If someone calls you and asks for your OTP — for any reason, with any story — the call is a scam. Hang up.

It doesn't matter if the caller ID shows your bank's name. Phone numbers can be faked. It doesn't matter if they already know your name, your postcode, or the last four digits of your card. Criminals buy stolen data. None of that makes the call legitimate.

The only safe answer is to hang up and call your bank back on the number printed on the back of your card.


What does this mean for me?

Turn on MFA wherever it's offered. Start with your email and your bank. Then your shopping accounts. It's usually in Settings > Security. It takes two minutes and is one of the most effective things you can do.

Treat your OTP like cash. The moment that six-digit code appears on your phone, it's yours and yours alone. Don't read it out. Don't type it into any site other than the one you're logging into.
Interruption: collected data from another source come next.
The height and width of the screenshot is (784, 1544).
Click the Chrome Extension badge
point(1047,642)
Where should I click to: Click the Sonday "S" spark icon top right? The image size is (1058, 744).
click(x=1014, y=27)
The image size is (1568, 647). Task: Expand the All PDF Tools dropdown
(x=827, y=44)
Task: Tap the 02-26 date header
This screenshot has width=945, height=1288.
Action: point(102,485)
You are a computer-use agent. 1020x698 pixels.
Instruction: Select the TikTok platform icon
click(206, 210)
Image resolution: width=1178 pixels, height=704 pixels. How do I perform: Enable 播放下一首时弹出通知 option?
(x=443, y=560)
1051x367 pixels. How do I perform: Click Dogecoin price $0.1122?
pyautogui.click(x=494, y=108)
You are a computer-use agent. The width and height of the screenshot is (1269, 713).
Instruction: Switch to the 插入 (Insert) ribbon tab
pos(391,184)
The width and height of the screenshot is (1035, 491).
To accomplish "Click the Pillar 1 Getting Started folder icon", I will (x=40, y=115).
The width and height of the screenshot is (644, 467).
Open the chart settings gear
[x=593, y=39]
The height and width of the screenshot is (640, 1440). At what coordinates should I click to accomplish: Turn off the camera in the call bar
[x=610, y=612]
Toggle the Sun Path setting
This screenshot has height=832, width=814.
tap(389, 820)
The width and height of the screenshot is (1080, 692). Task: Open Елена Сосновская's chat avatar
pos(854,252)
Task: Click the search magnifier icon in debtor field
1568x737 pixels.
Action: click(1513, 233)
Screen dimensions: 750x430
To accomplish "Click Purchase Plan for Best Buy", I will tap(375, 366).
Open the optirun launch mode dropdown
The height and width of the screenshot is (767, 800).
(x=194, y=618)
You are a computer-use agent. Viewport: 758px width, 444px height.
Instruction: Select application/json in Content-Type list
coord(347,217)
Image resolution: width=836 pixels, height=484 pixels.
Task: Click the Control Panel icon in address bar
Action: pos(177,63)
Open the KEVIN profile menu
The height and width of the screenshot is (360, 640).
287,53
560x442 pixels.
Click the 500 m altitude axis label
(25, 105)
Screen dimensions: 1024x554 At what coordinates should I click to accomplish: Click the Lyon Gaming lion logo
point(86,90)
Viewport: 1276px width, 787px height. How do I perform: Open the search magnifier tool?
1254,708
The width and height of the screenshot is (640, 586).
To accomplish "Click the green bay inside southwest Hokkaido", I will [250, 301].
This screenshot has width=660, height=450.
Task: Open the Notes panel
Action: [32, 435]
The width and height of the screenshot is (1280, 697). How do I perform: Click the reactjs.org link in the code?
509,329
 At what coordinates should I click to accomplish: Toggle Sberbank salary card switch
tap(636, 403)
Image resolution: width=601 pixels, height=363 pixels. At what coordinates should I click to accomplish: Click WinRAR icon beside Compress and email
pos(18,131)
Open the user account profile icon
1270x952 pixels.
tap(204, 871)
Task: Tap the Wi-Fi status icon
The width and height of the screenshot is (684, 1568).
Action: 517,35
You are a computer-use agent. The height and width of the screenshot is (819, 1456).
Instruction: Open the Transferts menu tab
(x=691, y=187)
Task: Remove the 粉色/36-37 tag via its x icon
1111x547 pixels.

Don't forward the text message to anyone.

Only approve push notifications you recognise. If your phone asks you to approve a login and you're not in the middle of logging in anywhere, tap Deny — then change your password straight away. Repeated approval requests you didn't ask for are a sign someone already has your password and is trying to get past the second step.

Unexpected call asking about your security? Hang up. Real banks don't call you and ask you to enter or confirm a one-time code. If you're worried the call might be genuine, hang up, wait five minutes, and call your bank back on the number on the back of your card.

Use an authenticator app if you can. Apps like Microsoft Authenticator or Google Authenticator generate codes on your phone without sending you a text message, which is slightly more secure. Most major services support them. Your bank may still use SMS — that's fine — but for email and social media, the app option is worth switching to.


🧠 The Human Factor

Technology involvedMulti-factor authentication (MFA) and one-time passcodes (OTPs) sent by SMS, generated by an app, or delivered as push notifications
Root causeCriminals exploiting people's trust — impersonating banks and creating a false sense of urgency to trick victims into handing over codes they should never share, or wearing them down with repeated approval requests until they comply
PreventionEnable MFA on all accounts; never share an OTP with anyone for any reason; only approve push notifications you triggered yourself; hang up on unsolicited calls asking for codes and call back on a trusted number

References and sources

  • National Crime Agency press release: Website operators who promised fraudsters instant profit if they subscribed to illegal service are sentenced — nca.gov.uk (January 2025)
  • Three sentenced over OTP.Agency MFA fraud service — Computer Weekly (January 2025)
  • National Cyber Security Centre guidance on multi-factor authentication — ncsc.gov.uk
  • Case: R v Picari, Vijayanathan and Siddeeque — Snaresbrook Crown Court, sentenced 27 January 2025. NCA investigation reference: OTP.Agency (otp.agency), operational September 2019 – March 2021.

This article will be updated if further information becomes available.

Last updated: 20 March 2026 We update breaking stories as new information becomes available.